# Need your thoughts to correct newbeness



## johnnyfamous (Jan 21, 2009)

First i have to say i love this site, it has been very helpfull! The only wish i had is that i found it before i built these. I would have done a few things different. But i guess the fun in DIY is learning along the way. my intent is to change a few things to get the most out of what i have already. 

from what i have read i broke one of the cardinal rules of speaker building, not flush mounting the tweeters. I plan on making this change. Does this apply to the woofer as well? from what i have read, flush mounting the woofer is more looks than anything, is this correct? oddly enough i like the look of surface mounting, but i want the best sound i can get so i will definatley flush out the tweeters.

overall the sound quality at this point is very good. but i am sure could be better, and i want to try and make it better.

thanks for any expertise.


----------



## dyohn (Apr 17, 2008)

There's really nothing "wrong" with surface mounting tweeters. I do it in many designs. Flush mounting them can help with time alignment and in some cases can reduce diffraction effects. But seriously, the impact is subtle and in many cases inaudible.

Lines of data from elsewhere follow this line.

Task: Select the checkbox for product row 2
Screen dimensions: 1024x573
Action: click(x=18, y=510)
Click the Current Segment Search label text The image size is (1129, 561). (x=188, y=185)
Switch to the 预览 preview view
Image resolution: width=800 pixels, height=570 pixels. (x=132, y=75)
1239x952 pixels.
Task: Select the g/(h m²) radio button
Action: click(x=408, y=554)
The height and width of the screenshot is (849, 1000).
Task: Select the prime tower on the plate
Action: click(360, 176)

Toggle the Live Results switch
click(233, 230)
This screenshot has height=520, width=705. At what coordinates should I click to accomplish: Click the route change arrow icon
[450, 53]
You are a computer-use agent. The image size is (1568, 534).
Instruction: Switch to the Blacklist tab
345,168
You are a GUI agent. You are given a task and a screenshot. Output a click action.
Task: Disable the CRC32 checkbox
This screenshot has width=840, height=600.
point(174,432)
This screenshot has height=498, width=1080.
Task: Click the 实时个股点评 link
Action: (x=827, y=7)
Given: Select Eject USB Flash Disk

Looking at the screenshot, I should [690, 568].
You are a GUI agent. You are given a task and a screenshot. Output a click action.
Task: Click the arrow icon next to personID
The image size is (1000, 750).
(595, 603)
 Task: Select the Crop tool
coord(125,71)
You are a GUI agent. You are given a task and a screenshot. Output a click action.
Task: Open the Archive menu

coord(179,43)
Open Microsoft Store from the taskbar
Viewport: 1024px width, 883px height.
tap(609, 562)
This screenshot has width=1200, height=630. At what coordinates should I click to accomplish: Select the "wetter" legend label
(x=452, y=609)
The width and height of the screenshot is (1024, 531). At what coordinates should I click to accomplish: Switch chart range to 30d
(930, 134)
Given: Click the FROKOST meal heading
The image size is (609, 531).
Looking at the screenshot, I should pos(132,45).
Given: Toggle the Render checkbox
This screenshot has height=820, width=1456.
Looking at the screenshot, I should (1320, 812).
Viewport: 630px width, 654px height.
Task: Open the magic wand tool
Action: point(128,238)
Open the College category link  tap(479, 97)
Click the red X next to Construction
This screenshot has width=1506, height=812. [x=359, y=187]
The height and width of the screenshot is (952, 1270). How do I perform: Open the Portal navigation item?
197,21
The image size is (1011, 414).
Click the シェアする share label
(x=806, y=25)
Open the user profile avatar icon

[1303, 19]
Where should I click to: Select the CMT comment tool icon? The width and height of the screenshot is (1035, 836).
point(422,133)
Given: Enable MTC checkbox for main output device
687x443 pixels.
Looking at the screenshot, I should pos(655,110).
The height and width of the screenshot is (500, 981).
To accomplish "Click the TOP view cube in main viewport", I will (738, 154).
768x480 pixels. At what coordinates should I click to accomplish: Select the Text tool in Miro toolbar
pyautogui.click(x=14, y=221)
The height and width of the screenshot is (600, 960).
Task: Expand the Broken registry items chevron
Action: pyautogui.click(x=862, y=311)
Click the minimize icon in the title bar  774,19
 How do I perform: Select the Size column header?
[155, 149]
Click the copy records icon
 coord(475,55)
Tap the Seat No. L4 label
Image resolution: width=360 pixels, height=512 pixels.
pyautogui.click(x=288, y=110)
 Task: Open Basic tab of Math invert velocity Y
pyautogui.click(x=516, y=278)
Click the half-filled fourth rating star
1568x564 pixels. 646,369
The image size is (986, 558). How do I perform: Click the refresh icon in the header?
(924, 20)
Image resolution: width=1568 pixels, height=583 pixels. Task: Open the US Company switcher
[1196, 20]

If you feel like trying it there's nothing wrong with trying it of course, and isn't that part of the fun of DIY?


----------



## Anthony (Oct 5, 2006)

Flush mount tweeters: yes
Flush mount woofers: depends. Yes if visible, not necessary if hidden (opinion there). The wavelengths are long enough that you don't need to worry about the diffraction effects around the "step" down from speaker to baffle surface.

Now, that all being said, flush mounting after you have drilled out the middle is VERY difficult. Usually with a circle jig, you drill a center pivot hole and then make the following cuts:
1) Flush mount recess (largest diameter)
2) Inside hole (smallest diameter) -- usually in several passes so as not to strain the bit.

Once the inside pivot hole is "gone" it's hard to make the recess. You can try a rabetting bit with a guide bushing, but be very careful.

Those speakers look so nice too, I would hate to mar up the finish while recessing the tweeter. You have to ask if it's worth it. If you like the sound now, I'd leave well enough alone. Use this as an excuse to build another set 

Good luck.


----------



## johnnyfamous (Jan 21, 2009)

i read this on parts express website, they are modeling my tweeter as well. judging by what they say it might be a worth while attempt??

http://www.parts-express.com/resources/build-a-speaker.cfm

Also, the drivers, particularly the tweeter, should be flush mounted to minimize diffraction effects. It's amazing how much smoother the tweeter's frequency response is by simply flush mounting it!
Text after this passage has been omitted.